Was Traubensaft dazu brachte, Geschmack und Wirkung zu produzieren, wusste niemand. Saccharomyces cerevisiae, der einzigartige Hefepilz, war noch unsichtbar. Die heute Wein-, Bier- oder Bäckerhefe genannte Art ist zu besonderen Leistungen fähig: Sie kann mit oder ohne Sauerstoff leben, es ist ihr gleich. Damit unterscheidet sie sich von der Mehrheit aller Lebewesen. Entweder nämlich sind diese auf Sauerstoff angewiesen – wie die Mehrheit der Tiere und Pflanzen – oder aber hoch allergisch gegen Sauerstoffzufuhr. Vielen Bakterien bekommt Frischluft überhaupt nicht.

Die Weinhefe macht das Beste aus jeder Lebenslage. Von Sauerstoff umgeben, macht sie aus ihren Mahlzeiten Kohlendioxid sowie Wasser und vermehrt sich fleißig ungeschlechtlich; ohne Sauerstoff produziert sie Kohlendioxid und Ethanol, also Alkohol. Im luftleeren Raum bilden die Hefemutterzellen weniger Sprosszellen, aber für ein Fortbestehen reicht es allemal.

Für die Weinherstellung sind diese Bedingungen deshalb interessant, weil man sich die beiden Zustände zunutze macht. Erst lässt Sauerstoff die Hefen wachsen, dann schnürt man ihnen die Luft ab – die kleinen Helfer der Winzer müssen sich folglich darauf verlegen, Ethanol herzustellen. Jedenfalls so lange, bis der Alkoholgehalt im Traubensaft so hoch ist, dass die Zellen nicht mehr wachsen. Die Unterabteilungen von Saccharomyces cerevisiae, sogenannte Rassen, zeigen sich dabei unterschiedlich standfest: Manche Heferassen geben erst bei einer Alkoholkonzentration von 18 Prozent auf, anderen reichen 10 Prozent.

#### [WAS ZU TUN IST]
**1.** Schreiben Sie aus dem Text über die Weinhefe den Abschnitt von „Für die Weinherstellung“ bis einschließlich „reichen 10 Prozent.“ wortgetreu ab.
**2.** Prüfen Sie, ob die folgenden Aussagen dem Text über die Weinhefe entsprechen, und antworten Sie jeweils mit Ja oder Nein sowie den entscheidenden Worten aus dem Text im genauen Wortlaut: (a) Die Weinhefe kann sowohl mit als auch ohne Sauerstoff leben. (b) Ohne Sauerstoff bildet die Hefe mehr Sprosszellen als mit Sauerstoff. (c) Alle Heferassen stellen ihr Wachstum bei 10 Prozent Alkohol ein.
Die Datensätze stammen aus einer anderen Quelle.

#### [BEREITGESTELLTE DATEN]
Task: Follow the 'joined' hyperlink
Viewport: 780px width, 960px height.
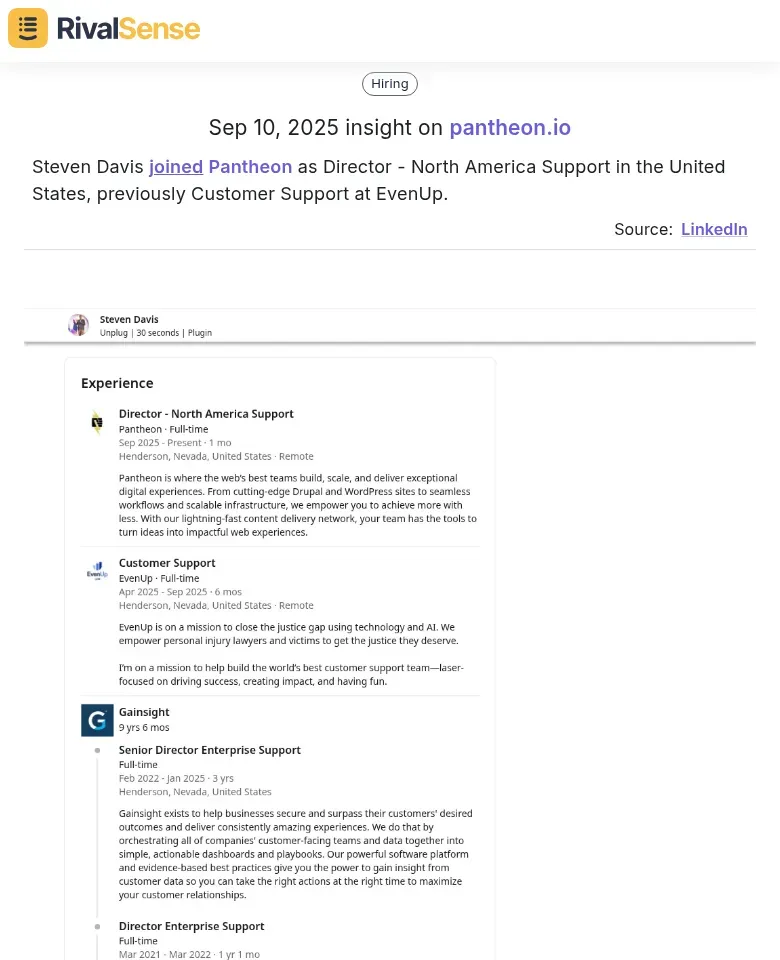Action: click(176, 167)
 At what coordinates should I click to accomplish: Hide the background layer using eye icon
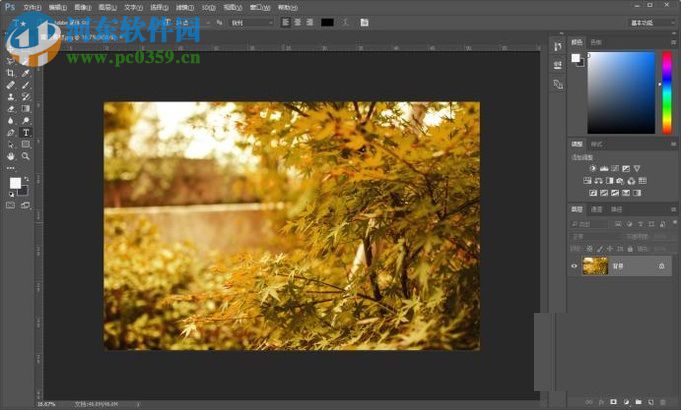pyautogui.click(x=574, y=266)
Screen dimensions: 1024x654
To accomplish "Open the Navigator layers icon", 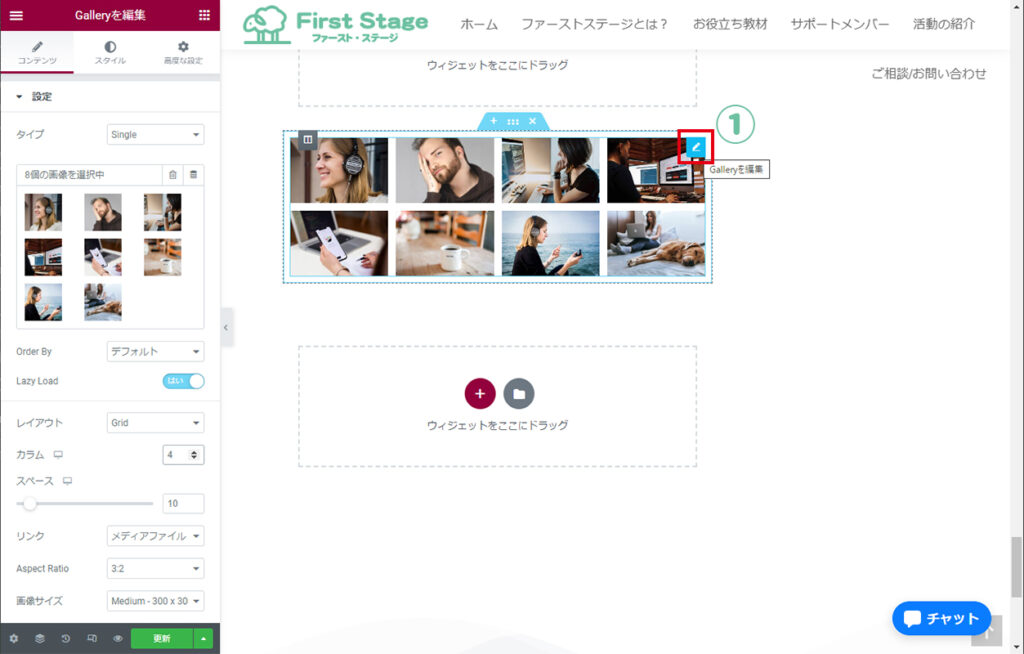I will click(x=40, y=638).
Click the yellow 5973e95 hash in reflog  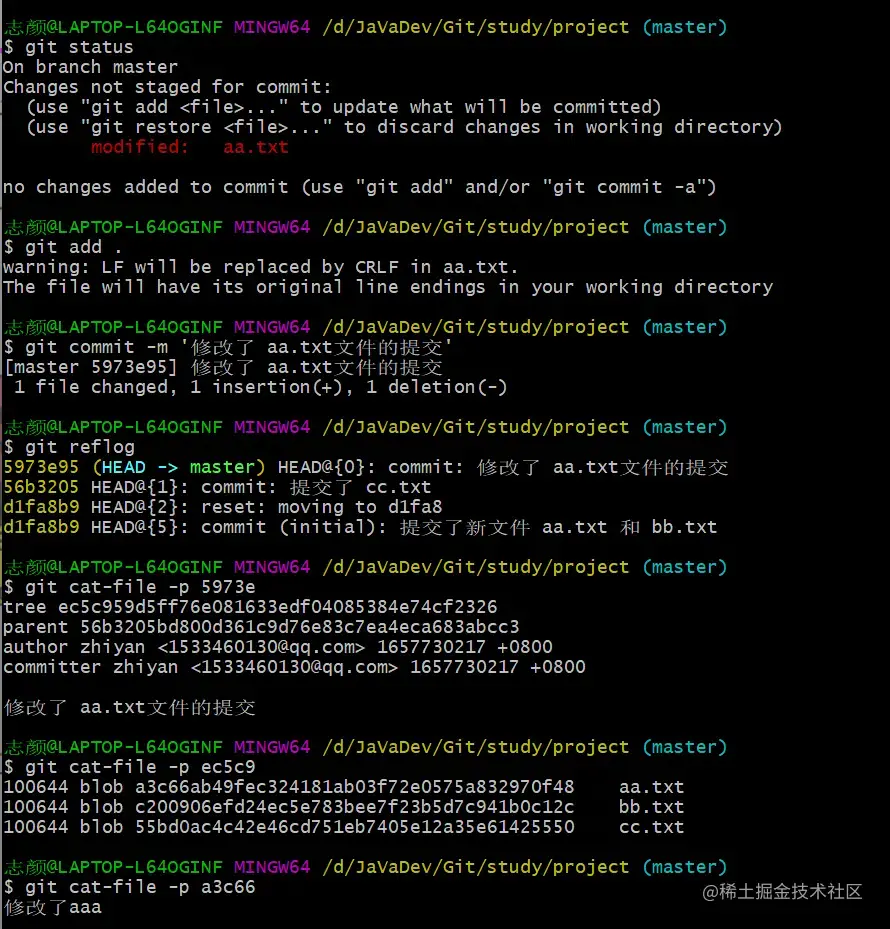click(41, 467)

#### [ERGEBNISSE]
**1.**
Für die Weinherstellung sind diese Bedingungen deshalb interessant, weil man sich die beiden Zustände zunutze macht. Erst lässt Sauerstoff die Hefen wachsen, dann schnürt man ihnen die Luft ab – die kleinen Helfer der Winzer müssen sich folglich darauf verlegen, Ethanol herzustellen. Jedenfalls so lange, bis der Alkoholgehalt im Traubensaft so hoch ist, dass die Zellen nicht mehr wachsen. Die Unterabteilungen von Saccharomyces cerevisiae, sogenannte Rassen, zeigen sich dabei unterschiedlich standfest: Manche Heferassen geben erst bei einer Alkoholkonzentration von 18 Prozent auf, anderen reichen 10 Prozent.

**2.**
(a) Ja: „Sie kann mit oder ohne Sauerstoff leben, es ist ihr gleich.“
(b) Nein: „Im luftleeren Raum bilden die Hefemutterzellen weniger Sprosszellen“
(c) Nein: „Manche Heferassen geben erst bei einer Alkoholkonzentration von 18 Prozent auf, anderen reichen 10 Prozent.“